Grammys No Longer For Granny
These aren’t your granny’s Grammys anymore.
And they aren’t Mariah Carey’s, either.
Clearly, pop balladeer Carey was the big loser Wednesday night at the 38th version of the Grammys as she shockingly lost in all six categories in which she was nominated. She had been considered a serious contender for the album of the year, record of the year and female pop vocal performance awards, among others.
But the big winner was less obvious.
Was it alternative-rock newcomer Alanis Morissette, who won four awards, including the coveted album of the year statuette?
Was it suaver-than-thou British singer Seal, who won three awards - including record of the year and the top songwriting award, song of the year?
Or was it the voting membership of the National Academy of Recording Arts and Sciences, which added a long-overdue hint of relevancy to the awards by rejecting many of the safer and more conservative nominees (Carey in particular) who would have been runaway winners in years past?
You oughta know:
Our vote goes to Morissette, whose jilted lover’s diatribe, “You Oughta Know,” was the galvanizing moment in pop music last year.
The Canadian singer is young. She’s hip. She’s edgy. In other words, she’s everything that the 7,000-plus Grammy-voting members of NARAS aren’t, which is precisely why most Grammy forecasters considered Morissette’s “Jagged Little Pill” album to be a long shot to win the best-album statuette over Carey’s “Daydream.”
Of course, Morissette, who turned in a passionate acoustic performance of “You Oughta Know” during Wednesday’s telecast from the Shrine Auditorium in Los Angeles, didn’t sweep.
Proving that the Grammy voters can’t get everything right, “You Oughta Know” lost the song of the year race to Seal’s hit, “Kiss From a Rose” from “Batman Forever.”
Even worse, that insipid, 12 million-albums-selling cultural phenomenon known as Hootie & the Blowfish undeservingly won the best new artist award over Morissette - and over soulful singer-songwriter Joan Osborne, who was nominated for five awards (largely for her big hit “One of Us”) but won none.

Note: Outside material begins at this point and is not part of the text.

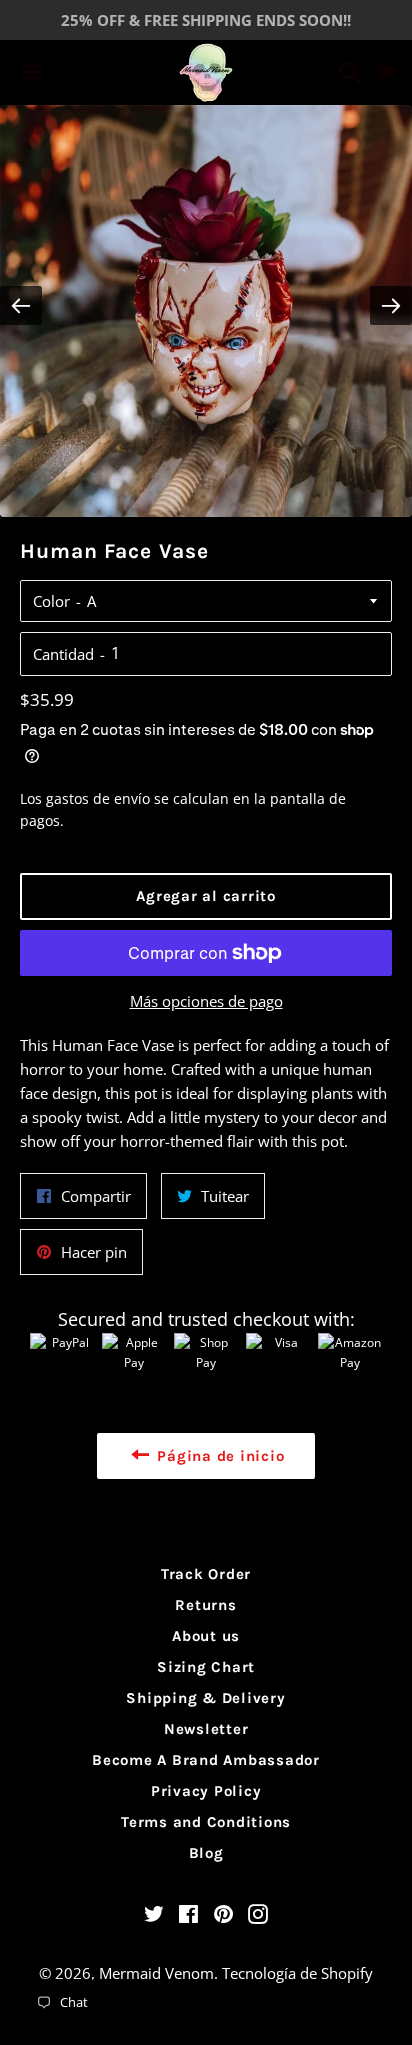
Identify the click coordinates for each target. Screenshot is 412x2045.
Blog (206, 1853)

Clearly, the award went not to the best new artist but to the newcomer with the most name recognition and industry clout. The good news: The best new artist award is historically a music-industry kiss of death. (Raise your hand if you’ve heard from Christopher Cross, Marc Cohn or Milli Vanilli lately.)
Meanwhile, Carey’s 0-for-‘96 showing wasn’t the only pleasant surprise when the winners were announced Wednesday.
Annie Lennox captured the female pop vocal performance award for her remake of “No More ‘I Love You’s”’ against such favored competition as Carey and Bonnie Raitt.
Alison Krauss, one of country music’s most refreshing young talents, won the female country vocal performance award for “Baby, Now That I’ve Found You” over country vixen Shania Twain’s pop confection “Any Man of Mine.” Krauss also won a country collaboration with vocals Grammy with Shenandoah for “Somewhere in the Vicinity of the Heart.” Twain won the country album award for her 5 million-selling effort, “The Woman in Me.”